## TASK TO COMPLETE
What follows is a set of records, each of which is to be written out exactly.

(Records from a collection)
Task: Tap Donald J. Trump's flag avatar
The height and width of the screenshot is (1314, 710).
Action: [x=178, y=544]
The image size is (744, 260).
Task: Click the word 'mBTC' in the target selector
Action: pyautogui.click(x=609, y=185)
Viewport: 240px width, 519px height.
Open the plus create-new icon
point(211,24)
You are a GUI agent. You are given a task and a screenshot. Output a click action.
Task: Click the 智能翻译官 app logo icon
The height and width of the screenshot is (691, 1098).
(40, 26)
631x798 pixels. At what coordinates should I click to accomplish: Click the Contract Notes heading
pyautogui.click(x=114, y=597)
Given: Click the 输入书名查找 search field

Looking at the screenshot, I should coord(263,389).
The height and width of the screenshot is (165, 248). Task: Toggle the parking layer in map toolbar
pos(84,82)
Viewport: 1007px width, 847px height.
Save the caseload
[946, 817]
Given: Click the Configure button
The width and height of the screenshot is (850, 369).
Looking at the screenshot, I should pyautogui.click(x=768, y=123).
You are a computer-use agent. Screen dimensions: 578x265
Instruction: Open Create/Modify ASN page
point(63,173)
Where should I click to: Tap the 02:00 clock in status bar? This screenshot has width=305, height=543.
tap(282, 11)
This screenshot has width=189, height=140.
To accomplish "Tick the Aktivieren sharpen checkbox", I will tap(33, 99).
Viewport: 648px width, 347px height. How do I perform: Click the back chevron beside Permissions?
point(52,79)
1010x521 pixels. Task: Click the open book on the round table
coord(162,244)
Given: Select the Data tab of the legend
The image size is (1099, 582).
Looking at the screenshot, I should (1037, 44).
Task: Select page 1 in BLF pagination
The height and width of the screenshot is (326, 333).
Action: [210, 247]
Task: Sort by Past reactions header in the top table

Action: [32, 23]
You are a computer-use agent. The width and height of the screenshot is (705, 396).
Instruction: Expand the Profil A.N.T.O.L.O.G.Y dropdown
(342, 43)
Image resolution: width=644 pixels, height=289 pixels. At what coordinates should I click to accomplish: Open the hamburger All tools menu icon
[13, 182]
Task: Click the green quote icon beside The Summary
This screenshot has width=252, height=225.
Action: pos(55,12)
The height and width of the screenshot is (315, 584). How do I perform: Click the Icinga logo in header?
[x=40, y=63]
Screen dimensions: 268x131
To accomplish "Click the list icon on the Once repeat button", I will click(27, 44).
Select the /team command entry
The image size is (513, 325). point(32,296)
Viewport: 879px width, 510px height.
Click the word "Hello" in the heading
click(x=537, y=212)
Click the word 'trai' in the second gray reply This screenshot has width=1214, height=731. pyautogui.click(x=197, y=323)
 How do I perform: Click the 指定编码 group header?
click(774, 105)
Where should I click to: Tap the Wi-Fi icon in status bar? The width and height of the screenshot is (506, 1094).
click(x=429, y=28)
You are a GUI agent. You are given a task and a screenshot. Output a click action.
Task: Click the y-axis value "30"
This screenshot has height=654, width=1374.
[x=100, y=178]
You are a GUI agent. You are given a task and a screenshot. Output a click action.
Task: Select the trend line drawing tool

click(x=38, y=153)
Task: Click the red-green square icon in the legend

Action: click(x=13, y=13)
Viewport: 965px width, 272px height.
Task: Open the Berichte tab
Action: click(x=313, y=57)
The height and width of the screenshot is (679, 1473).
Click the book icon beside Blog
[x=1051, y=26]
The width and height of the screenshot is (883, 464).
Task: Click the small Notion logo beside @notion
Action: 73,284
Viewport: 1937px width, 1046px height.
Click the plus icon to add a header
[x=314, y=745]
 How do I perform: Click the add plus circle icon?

## TASK RESULT
Task: Tap Donald J. Trump's flag avatar
The height and width of the screenshot is (1314, 710).
Action: [x=178, y=544]
The image size is (744, 260).
Task: Click the word 'mBTC' in the target selector
Action: pyautogui.click(x=609, y=185)
Viewport: 240px width, 519px height.
Open the plus create-new icon
point(211,24)
You are a GUI agent. You are given a task and a screenshot. Output a click action.
Task: Click the 智能翻译官 app logo icon
The height and width of the screenshot is (691, 1098).
(40, 26)
631x798 pixels. At what coordinates should I click to accomplish: Click the Contract Notes heading
pyautogui.click(x=114, y=597)
Given: Click the 输入书名查找 search field

Looking at the screenshot, I should coord(263,389).
The height and width of the screenshot is (165, 248). Task: Toggle the parking layer in map toolbar
pos(84,82)
Viewport: 1007px width, 847px height.
Save the caseload
[946, 817]
Given: Click the Configure button
The width and height of the screenshot is (850, 369).
Looking at the screenshot, I should pyautogui.click(x=768, y=123).
You are a computer-use agent. Screen dimensions: 578x265
Instruction: Open Create/Modify ASN page
point(63,173)
Where should I click to: Tap the 02:00 clock in status bar? This screenshot has width=305, height=543.
tap(282, 11)
This screenshot has width=189, height=140.
To accomplish "Tick the Aktivieren sharpen checkbox", I will tap(33, 99).
Viewport: 648px width, 347px height. How do I perform: Click the back chevron beside Permissions?
point(52,79)
1010x521 pixels. Task: Click the open book on the round table
coord(162,244)
Given: Select the Data tab of the legend
The image size is (1099, 582).
Looking at the screenshot, I should (1037, 44).
Task: Select page 1 in BLF pagination
The height and width of the screenshot is (326, 333).
Action: [210, 247]
Task: Sort by Past reactions header in the top table

Action: [32, 23]
You are a computer-use agent. The width and height of the screenshot is (705, 396).
Instruction: Expand the Profil A.N.T.O.L.O.G.Y dropdown
(342, 43)
Image resolution: width=644 pixels, height=289 pixels. At what coordinates should I click to accomplish: Open the hamburger All tools menu icon
[13, 182]
Task: Click the green quote icon beside The Summary
This screenshot has width=252, height=225.
Action: pos(55,12)
The height and width of the screenshot is (315, 584). How do I perform: Click the Icinga logo in header?
[x=40, y=63]
Screen dimensions: 268x131
To accomplish "Click the list icon on the Once repeat button", I will click(27, 44).
Select the /team command entry
The image size is (513, 325). point(32,296)
Viewport: 879px width, 510px height.
Click the word "Hello" in the heading
click(x=537, y=212)
Click the word 'trai' in the second gray reply This screenshot has width=1214, height=731. pyautogui.click(x=197, y=323)
 How do I perform: Click the 指定编码 group header?
click(774, 105)
Where should I click to: Tap the Wi-Fi icon in status bar? The width and height of the screenshot is (506, 1094).
click(x=429, y=28)
You are a GUI agent. You are given a task and a screenshot. Output a click action.
Task: Click the y-axis value "30"
This screenshot has height=654, width=1374.
[x=100, y=178]
You are a GUI agent. You are given a task and a screenshot. Output a click action.
Task: Select the trend line drawing tool

click(x=38, y=153)
Task: Click the red-green square icon in the legend

Action: click(x=13, y=13)
Viewport: 965px width, 272px height.
Task: Open the Berichte tab
Action: click(x=313, y=57)
The height and width of the screenshot is (679, 1473).
Click the book icon beside Blog
[x=1051, y=26]
The width and height of the screenshot is (883, 464).
Task: Click the small Notion logo beside @notion
Action: 73,284
Viewport: 1937px width, 1046px height.
Click the plus icon to add a header
[x=314, y=745]
 How do I perform: Click the add plus circle icon?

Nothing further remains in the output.